*** Begin section ***

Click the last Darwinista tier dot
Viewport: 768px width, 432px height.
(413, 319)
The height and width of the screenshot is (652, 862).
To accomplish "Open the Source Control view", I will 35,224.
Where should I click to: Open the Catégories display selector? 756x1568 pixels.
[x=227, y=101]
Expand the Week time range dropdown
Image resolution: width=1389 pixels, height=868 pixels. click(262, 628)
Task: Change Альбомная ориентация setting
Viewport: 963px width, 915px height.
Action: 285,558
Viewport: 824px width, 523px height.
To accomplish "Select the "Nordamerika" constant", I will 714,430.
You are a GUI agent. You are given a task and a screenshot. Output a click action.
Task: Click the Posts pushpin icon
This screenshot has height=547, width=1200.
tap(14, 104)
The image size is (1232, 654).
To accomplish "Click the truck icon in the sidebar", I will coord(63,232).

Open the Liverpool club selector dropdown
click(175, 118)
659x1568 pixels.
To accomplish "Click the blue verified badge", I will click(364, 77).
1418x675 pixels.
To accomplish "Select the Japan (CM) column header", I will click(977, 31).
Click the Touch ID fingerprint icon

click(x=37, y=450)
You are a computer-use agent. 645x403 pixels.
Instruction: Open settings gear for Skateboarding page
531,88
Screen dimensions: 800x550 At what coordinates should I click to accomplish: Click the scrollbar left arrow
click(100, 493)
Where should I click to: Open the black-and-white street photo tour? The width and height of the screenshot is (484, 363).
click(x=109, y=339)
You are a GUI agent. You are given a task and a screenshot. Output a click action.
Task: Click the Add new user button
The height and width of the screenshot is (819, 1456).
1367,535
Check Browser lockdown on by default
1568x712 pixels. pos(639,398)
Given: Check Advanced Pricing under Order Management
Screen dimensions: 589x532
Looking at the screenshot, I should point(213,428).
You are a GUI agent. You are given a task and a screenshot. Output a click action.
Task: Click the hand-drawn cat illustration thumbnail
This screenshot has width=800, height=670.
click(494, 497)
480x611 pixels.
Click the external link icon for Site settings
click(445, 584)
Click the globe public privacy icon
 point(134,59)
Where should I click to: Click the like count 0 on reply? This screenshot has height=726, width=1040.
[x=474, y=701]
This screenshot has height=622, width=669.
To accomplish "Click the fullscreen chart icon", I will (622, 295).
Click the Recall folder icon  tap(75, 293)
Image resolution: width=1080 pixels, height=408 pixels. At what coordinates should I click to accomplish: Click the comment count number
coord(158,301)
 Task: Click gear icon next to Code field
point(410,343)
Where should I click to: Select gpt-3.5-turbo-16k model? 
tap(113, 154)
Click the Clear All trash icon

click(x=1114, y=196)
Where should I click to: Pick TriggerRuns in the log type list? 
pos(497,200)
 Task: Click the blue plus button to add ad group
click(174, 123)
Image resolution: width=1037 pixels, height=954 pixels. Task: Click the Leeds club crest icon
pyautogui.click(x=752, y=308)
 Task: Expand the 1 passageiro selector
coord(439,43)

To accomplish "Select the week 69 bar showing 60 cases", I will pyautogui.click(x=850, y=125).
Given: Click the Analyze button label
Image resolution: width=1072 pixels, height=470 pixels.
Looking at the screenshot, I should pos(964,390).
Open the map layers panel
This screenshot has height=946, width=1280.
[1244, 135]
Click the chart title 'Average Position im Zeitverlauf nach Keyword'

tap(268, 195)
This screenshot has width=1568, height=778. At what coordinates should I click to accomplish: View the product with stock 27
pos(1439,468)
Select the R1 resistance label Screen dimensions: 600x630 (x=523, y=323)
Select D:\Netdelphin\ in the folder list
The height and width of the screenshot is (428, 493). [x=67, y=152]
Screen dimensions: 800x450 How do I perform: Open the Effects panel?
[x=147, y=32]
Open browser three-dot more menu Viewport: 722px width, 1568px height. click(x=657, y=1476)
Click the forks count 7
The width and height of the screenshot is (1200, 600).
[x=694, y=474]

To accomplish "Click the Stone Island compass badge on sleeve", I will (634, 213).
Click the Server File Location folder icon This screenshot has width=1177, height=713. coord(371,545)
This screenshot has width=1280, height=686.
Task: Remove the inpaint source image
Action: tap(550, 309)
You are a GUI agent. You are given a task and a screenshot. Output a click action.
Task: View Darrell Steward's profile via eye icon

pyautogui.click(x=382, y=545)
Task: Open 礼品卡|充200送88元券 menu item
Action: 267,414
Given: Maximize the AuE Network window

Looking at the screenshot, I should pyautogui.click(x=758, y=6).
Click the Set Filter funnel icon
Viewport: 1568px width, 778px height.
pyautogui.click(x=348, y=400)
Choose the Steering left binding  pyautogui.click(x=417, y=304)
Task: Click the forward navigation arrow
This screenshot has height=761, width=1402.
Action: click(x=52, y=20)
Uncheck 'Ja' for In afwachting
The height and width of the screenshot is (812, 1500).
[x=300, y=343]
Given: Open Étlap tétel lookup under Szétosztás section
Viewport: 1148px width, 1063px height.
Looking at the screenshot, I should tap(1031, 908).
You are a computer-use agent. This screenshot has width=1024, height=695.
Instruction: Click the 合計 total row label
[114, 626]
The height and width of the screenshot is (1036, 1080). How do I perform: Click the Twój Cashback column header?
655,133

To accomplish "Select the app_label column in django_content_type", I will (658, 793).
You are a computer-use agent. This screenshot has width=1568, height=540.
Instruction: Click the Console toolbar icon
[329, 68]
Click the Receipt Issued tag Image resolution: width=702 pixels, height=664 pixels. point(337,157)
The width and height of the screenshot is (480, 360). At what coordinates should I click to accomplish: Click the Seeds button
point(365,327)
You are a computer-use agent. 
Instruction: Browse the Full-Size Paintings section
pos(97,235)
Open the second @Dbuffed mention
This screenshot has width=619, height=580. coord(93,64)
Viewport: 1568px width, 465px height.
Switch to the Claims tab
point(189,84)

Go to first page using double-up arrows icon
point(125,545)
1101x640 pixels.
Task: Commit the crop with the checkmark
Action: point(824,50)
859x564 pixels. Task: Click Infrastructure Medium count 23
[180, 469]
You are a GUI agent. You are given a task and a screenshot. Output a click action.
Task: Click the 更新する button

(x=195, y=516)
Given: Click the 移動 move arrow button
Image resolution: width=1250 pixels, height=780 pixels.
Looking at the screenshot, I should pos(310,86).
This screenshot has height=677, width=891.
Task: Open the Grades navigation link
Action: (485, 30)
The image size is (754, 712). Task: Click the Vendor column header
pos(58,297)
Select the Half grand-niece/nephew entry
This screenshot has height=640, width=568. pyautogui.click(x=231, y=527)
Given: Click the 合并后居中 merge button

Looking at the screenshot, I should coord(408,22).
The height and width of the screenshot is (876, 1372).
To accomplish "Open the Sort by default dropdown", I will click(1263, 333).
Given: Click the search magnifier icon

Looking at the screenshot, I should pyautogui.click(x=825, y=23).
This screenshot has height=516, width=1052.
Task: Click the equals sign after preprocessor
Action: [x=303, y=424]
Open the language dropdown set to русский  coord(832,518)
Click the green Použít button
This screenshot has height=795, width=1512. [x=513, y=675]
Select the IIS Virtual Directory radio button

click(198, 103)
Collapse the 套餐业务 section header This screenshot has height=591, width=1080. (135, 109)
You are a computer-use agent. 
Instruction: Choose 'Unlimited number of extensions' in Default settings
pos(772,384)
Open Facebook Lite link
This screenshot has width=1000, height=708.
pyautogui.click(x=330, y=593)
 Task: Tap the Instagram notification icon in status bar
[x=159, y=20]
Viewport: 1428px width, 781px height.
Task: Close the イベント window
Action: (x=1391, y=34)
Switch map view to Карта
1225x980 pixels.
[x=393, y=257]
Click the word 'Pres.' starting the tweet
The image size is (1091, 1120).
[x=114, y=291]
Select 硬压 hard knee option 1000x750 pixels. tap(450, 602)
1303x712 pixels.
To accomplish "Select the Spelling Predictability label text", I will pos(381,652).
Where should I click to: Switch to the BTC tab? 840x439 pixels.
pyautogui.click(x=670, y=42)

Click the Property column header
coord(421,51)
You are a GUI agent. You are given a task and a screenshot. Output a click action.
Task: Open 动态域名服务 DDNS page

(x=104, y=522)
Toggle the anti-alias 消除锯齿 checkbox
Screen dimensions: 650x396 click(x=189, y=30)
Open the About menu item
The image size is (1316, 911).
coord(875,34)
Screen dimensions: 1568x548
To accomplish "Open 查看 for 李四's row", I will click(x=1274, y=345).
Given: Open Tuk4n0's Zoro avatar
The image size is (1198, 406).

*** End section ***

Lines that hold the word "under" are the ones to copy from the entries above.

Given: Check Advanced Pricing under Order Management
Given: Open Étlap tétel lookup under Szétosztás section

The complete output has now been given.